La histórica fundición de la que salieron la campana del Big Ben y la Liberty Bell de Filadelfia, adquirida por un fondo para convertirla en boutique hotel
La Reina Isabel de Inglaterra durante una visita a la fundición, en el 2009 - Autor: ADENNIS, Adrid / WPA POOL
Durante los últimos tres siglos y medio, a través de sus puertas han salido al mundo, justo allí donde acaba la City de Londres y empieza el East End, miles y miles y miles de campanas. Unas, recientemente, en paquetes de Amazon, UPS y Federal Express. Otras, como las del Big Ben, lo hicieron mucho antes por todo lo alto, en un carromato tirado por dieciséis caballos para poder soportar sus casi catorce toneladas de peso. Por suerte el camino no era largo, solo desde Whitechapel hasta el Palacio de Westminster.

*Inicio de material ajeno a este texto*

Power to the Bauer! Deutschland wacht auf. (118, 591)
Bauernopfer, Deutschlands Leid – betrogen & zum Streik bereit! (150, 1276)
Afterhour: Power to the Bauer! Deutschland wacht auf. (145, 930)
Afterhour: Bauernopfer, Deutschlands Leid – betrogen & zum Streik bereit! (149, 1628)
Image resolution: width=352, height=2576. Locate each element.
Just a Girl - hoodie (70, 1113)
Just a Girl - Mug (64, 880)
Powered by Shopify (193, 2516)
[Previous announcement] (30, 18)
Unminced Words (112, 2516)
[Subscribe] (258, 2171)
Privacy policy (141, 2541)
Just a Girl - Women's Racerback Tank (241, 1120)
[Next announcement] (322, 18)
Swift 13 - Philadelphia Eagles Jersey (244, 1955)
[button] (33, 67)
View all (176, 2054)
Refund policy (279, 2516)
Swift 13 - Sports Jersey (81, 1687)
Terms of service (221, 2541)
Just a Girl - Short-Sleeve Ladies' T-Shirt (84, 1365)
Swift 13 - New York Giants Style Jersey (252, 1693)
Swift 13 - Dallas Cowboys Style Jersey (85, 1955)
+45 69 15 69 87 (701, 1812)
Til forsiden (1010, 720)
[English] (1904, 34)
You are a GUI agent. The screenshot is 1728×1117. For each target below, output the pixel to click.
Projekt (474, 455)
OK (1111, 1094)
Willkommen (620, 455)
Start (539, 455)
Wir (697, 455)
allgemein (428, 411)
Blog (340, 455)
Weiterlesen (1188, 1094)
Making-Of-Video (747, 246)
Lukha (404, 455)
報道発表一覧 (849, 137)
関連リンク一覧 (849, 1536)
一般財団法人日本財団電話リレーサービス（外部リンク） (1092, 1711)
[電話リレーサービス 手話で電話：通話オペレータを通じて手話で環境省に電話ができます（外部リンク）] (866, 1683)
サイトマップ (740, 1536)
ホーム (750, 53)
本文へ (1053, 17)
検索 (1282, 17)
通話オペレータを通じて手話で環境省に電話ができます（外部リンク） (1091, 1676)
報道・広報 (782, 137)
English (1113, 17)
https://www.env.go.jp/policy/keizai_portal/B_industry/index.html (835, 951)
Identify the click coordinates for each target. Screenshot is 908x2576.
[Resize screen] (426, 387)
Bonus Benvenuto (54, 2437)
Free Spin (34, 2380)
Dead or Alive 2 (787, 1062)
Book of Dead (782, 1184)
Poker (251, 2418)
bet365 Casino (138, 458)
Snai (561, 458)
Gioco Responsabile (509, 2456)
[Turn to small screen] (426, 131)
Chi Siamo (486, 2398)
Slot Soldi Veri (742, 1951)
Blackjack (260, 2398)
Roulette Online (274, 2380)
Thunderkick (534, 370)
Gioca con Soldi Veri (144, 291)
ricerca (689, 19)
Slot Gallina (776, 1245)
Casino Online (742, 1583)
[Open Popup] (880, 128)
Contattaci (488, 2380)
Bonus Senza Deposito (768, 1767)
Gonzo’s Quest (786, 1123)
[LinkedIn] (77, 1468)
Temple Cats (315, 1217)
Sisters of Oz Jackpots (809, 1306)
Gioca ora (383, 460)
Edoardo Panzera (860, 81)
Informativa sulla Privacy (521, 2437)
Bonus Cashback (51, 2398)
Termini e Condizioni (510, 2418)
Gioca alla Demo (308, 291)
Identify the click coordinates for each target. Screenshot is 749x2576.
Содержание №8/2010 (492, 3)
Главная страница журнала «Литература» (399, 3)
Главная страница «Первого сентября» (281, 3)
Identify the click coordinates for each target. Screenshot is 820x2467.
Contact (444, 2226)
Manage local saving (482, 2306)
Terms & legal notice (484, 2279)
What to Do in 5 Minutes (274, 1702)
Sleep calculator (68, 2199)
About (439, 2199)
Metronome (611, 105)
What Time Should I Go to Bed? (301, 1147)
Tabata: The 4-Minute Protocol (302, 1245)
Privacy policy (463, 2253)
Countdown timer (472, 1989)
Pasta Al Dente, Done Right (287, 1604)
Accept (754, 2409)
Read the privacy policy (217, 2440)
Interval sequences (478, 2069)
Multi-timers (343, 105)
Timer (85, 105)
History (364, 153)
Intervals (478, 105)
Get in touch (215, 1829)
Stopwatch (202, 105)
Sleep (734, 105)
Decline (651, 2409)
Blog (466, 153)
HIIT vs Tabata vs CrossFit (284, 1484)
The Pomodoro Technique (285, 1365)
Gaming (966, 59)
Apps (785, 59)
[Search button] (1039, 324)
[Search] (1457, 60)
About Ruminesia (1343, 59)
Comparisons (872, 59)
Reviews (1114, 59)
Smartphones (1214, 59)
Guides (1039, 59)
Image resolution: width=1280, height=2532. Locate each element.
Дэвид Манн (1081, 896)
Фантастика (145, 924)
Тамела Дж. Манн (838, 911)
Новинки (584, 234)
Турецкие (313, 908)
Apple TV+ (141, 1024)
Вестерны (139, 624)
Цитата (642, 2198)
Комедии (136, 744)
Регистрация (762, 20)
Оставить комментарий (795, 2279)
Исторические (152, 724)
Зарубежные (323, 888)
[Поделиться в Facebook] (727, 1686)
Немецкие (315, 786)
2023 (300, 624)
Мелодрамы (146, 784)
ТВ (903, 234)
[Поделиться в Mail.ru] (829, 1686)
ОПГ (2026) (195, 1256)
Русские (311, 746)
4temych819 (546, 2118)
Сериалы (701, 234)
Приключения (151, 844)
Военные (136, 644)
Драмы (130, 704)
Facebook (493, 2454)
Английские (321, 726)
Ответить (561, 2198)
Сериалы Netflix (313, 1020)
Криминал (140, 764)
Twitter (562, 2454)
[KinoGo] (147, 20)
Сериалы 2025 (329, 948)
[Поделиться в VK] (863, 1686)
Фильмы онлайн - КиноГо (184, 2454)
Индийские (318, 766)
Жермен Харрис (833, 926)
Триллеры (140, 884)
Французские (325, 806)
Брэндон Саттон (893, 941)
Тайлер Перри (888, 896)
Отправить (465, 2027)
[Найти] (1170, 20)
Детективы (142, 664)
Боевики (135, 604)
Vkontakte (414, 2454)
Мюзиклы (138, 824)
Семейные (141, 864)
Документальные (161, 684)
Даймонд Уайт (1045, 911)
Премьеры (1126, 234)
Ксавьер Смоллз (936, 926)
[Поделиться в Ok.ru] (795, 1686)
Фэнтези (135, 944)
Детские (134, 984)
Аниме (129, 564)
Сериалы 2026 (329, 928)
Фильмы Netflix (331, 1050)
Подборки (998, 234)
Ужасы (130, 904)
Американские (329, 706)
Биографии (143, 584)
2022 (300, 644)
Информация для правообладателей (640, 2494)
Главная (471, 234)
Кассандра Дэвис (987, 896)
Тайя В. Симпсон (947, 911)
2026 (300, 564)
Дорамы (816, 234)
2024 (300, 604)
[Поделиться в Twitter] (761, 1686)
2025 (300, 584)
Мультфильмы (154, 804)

La Whitechapel Bell Foundry ha sido toda una institución de Gran Bretaña, como Rolls Royce, símbolo de su antiguo y desaparecido poderío industrial. Su muerte es un signo de los tiempos y un símbolo de otra cosa, de la avaricia del capitalismo especulativo de los fondos de inversión, y de la transformación de la economía del Reino Unido de las manufacturas a los servicios.
La perdición de la mítica fundición, cuyas campanas ocupan las torres de por lo menos 600 edificios en Australia, 900 en Norteamérica (entre ellas la Liberty Bell de Filadeldia) y miles en Europa, ha sido lo bien que ha hecho su trabajo. Cuando un producto dura 400 años no se pueden vender muchos, algo que saben perfectamente los fabricantes de coches y electrodomésticos.
El ocaso de la Whitechapel Bell Foundry se remonta al momento en que las iglesias empezaron a reemplazar las campanas por cintas grabadas con su sonido para dar las horas y los cuartos, y en los últimos años ha sobrevivido haciendo réplicas en miniatura de sus creaciones más famosas, por ejemplo la del Big Ben, como souvenirs para tu-ristas.
Pero hace cuatro años el último heredero de la empresa familiar, Alan Hughes, se rindió definitivamente y la vendió a un fondo de inversión que a su vez, en cuestión de meses, la revendió a otro fondo, en este caso norteamericano (Raycliff Capital), que se dispone a conservar la fachada georgiana original y derribar el resto de la fundición para levantar un boutique hotel de 103 habitaciones. A fin de endulzar el proyecto, ha prometido “espacios creativos” para artistas y una especie de museo donde se muestre cómo se hacían las campanas.
Un grupo conservacionista ofreció recuperar la fábrica, pero por mucho menos de los cerca de diez millones de euros pagados por Raycliff Capital, con el plan de adaptar su oferta a la demanda del siglo XXI, y que artistas de todo el mundo (muchos de ellos conocidos) realizaran su sueño de fabricar campanas como obras de arte. El Gobierno Johnson, sin embargo, acaba de desestimar su iniciativa y dar la bendición a la construcción del hotel. Whitechapel Bell Foundry, RIP. Que descanse en paz.
En realidad es la crónica de una muerte anunciada. Tal y como están estructuradas la vida y la sociedad en el año 2021, nadie necesita campanas. En Gran Bretaña han desaparecido 400 fundiciones que se dedicaban a fabricarlas, y Londres se había convertido en un lugar particularmente poco propicio dada la especulación inmobiliaria, el elevado coste de los alquileres y la fiebre de utilizar cualquier espacio edificable para construir bloques de pisos y oficinas que en muchos casos se quedan vacíos, y más aún ahora con la pandemia. Tras la muerte de Whitechapel BellFoundry, ya solo queda una de las históricas, la Taylor’s de Loughborough.
El proceso de fabricación de una campana es tan delicado como el de un tequila o un whisky, fundiendo una mezcla de cobre y aluminio a temperaturas por encima de los mil grados centígrados, eliminando las impurezas, volcando la masa ardiendo en moldes y dejándola enfriar a lo largo de varios días. En Whitechapel, un barrio histórico de Londres escenario de los crímenes de Jack el Destripador, era familiar el sonido de las ruedas de los carromatos sobre el cemento camino de los hornos y de los martillos al golpear el metal, y la imagen de trabajadores sumergidos en trajes que parecían de astronautas.
Ya no volverá a ser así. Los tiempos cambian, y la única imagen será la de sonrientes recepcionistas que entreguen su tarjeta codificada a los ejecutivos de fondos de inversión que van a la City a hacer dinero. Como los que han comprado la Whitechapel Bell Factory.